No aspira, por tanto, La máquina Magritte a ser un acercamiento más al trabajo del artista, sino que pretende convertirse en una cala de profundidad en su imaginario, en su territorio creativo. La exposición, que permanecerá abierta en Madrid hasta el 22 de febrero de 2022, reúne un total de noventa y cinco piezas –pinturas preferentemente, pero también esculturas, fotografías y vídeos– que tratan de dar cuenta de cómo el universo del pintor belga se sitúa en los intersticios, en las zonas de sombra, en el espacio de grieta que queda una vez que la convención y la institución todo lo ahorma. 

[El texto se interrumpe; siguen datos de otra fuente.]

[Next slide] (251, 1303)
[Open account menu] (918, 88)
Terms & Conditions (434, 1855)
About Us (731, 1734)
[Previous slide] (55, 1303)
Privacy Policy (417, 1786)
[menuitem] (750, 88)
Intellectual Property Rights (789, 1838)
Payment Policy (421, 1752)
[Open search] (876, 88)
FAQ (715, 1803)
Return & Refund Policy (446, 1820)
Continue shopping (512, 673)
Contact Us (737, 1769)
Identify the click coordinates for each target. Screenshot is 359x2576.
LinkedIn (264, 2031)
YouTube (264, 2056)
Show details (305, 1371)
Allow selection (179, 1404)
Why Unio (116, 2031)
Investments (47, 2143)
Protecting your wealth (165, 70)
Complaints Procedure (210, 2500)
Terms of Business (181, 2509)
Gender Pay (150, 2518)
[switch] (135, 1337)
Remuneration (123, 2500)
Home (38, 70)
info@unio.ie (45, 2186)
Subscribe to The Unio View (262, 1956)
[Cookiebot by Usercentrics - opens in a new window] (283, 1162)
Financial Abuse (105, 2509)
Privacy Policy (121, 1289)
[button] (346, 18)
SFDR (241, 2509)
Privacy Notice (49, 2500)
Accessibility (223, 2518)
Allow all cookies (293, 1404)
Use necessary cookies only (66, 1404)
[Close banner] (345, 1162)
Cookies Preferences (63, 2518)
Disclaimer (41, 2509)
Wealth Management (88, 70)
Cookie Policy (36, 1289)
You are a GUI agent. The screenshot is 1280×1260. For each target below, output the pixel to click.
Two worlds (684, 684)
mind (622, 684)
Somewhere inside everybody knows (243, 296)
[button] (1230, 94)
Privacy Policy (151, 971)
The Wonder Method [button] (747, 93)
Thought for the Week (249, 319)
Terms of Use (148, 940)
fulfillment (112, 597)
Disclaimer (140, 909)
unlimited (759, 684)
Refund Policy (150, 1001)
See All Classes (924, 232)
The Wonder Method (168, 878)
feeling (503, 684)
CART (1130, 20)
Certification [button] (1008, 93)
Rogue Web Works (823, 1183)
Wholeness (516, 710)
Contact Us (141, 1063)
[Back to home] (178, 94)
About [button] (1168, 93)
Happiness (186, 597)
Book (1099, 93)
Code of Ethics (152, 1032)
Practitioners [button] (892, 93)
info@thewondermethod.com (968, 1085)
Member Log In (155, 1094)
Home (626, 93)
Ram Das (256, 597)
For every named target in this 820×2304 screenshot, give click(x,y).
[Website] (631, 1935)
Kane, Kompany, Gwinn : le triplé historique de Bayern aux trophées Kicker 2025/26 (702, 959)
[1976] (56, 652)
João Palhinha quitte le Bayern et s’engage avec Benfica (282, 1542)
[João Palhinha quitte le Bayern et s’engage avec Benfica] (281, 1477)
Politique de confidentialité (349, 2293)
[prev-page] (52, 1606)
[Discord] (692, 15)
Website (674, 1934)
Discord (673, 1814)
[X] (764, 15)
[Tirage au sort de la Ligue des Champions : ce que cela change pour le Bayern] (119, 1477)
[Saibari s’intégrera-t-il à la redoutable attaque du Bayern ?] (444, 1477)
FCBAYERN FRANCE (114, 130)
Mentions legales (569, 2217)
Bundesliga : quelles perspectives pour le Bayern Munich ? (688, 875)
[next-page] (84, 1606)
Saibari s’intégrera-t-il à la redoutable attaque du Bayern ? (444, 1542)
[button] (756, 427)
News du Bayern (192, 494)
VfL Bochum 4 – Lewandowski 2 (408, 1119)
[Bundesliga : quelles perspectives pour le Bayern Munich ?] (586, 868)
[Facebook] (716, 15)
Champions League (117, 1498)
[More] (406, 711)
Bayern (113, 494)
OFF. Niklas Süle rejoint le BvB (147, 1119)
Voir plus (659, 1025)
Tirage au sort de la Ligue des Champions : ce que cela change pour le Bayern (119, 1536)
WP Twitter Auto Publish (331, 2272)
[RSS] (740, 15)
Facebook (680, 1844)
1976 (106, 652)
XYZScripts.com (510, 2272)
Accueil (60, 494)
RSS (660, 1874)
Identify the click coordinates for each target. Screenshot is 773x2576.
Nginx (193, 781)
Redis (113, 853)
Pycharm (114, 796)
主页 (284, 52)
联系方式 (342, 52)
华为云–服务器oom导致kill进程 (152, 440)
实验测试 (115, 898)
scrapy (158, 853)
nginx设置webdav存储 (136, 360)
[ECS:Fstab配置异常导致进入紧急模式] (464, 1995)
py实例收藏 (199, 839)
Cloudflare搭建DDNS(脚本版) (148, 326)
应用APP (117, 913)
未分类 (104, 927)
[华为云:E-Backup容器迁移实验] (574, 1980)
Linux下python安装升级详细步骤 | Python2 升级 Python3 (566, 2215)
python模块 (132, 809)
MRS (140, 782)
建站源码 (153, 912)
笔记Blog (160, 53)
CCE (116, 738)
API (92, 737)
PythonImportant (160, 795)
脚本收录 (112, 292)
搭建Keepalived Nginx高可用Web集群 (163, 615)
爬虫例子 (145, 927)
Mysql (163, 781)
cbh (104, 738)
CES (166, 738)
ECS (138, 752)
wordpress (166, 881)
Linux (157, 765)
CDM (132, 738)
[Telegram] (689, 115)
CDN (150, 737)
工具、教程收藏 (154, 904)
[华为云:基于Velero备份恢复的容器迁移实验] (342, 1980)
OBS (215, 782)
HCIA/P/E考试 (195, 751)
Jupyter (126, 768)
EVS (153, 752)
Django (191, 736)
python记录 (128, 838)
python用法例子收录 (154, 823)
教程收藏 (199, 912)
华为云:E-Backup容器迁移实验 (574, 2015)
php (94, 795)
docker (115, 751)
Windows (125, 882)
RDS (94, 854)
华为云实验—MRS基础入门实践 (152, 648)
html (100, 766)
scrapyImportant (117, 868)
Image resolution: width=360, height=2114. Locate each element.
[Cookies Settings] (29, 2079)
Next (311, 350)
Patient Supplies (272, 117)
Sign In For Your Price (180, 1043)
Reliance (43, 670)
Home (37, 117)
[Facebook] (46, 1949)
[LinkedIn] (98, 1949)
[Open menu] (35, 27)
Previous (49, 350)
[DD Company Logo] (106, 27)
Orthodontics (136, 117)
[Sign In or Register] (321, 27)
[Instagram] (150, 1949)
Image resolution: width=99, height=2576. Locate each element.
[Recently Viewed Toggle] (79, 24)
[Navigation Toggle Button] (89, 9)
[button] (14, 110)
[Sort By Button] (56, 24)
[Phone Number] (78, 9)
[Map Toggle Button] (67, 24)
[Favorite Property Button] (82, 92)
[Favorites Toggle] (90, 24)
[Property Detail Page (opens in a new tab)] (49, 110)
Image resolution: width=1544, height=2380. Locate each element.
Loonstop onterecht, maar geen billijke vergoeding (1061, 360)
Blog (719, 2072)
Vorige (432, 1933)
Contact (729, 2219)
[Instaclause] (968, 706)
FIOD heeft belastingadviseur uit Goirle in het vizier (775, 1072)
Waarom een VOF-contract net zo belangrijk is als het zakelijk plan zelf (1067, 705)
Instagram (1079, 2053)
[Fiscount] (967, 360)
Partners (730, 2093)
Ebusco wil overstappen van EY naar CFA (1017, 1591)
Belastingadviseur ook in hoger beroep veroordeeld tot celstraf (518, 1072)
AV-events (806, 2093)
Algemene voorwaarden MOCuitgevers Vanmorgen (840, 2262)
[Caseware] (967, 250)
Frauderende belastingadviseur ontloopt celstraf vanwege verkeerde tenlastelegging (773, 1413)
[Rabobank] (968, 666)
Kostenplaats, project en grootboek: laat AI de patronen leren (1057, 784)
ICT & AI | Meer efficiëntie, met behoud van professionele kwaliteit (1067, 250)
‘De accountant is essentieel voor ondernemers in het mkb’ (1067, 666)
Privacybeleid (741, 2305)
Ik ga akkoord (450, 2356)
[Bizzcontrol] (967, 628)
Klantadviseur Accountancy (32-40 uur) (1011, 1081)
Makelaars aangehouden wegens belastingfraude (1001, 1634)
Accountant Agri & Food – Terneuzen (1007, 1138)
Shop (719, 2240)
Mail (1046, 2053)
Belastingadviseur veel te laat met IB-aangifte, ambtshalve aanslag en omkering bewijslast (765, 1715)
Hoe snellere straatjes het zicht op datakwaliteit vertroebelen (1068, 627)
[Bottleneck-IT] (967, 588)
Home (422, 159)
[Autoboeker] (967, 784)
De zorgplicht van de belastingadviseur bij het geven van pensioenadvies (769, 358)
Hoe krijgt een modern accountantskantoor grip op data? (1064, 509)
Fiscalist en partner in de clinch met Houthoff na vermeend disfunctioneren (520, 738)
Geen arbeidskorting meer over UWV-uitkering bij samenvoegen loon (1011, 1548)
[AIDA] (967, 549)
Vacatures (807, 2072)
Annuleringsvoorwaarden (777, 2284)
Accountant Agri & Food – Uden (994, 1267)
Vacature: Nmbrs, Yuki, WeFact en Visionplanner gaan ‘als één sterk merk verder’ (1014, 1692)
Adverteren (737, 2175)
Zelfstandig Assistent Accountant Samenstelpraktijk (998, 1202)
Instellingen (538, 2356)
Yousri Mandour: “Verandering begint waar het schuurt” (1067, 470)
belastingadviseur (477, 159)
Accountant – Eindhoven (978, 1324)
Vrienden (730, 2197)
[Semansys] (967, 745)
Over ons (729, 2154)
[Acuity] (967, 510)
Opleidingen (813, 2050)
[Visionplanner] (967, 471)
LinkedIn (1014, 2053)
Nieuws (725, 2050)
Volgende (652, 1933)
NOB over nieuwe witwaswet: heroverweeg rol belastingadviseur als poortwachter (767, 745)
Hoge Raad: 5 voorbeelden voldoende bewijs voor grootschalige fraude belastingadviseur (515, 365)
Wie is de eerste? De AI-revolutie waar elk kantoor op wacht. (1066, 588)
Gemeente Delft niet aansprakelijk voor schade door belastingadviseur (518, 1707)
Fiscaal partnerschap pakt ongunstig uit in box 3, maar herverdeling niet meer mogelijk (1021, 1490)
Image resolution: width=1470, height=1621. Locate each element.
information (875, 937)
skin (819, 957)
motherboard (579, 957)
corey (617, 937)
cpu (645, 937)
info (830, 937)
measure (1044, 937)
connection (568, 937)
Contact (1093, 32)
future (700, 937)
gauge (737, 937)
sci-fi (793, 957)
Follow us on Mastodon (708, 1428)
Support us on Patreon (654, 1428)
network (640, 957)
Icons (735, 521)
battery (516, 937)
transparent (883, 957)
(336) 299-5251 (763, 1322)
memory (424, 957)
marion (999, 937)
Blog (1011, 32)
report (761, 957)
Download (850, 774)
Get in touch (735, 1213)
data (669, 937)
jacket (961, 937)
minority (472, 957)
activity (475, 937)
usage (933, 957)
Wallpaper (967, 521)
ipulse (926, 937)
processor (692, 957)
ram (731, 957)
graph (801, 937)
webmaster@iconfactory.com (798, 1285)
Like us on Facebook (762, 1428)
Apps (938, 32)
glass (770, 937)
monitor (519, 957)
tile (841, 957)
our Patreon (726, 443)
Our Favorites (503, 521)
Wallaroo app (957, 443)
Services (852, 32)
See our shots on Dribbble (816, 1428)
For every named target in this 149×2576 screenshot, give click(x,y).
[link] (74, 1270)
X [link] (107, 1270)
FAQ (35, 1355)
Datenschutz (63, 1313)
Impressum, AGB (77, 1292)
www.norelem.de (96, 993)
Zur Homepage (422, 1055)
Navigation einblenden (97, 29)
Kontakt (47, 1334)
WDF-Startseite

Queda así en las salas de Museo Thyssen-Bornemisza algo de chamarilería alucinada donde la lógica muere a fuego lento para convertir su funeral, según el artista, en algo nuevo. Los paisajes salen de los marcos, los hombres con bombín caminan bajo cielos escayolados y las hojas se adueñan de los bosques en mil versiones distintas. Se trata, en definitiva, de poner del revés las normas aceptadas, de encontrar sitio en sus costuras, de hallar la trampa de las imágenes. Porque dudar, al fin y al cabo, es el único argumento de la obra. Por eso sigue en pie René Magritte.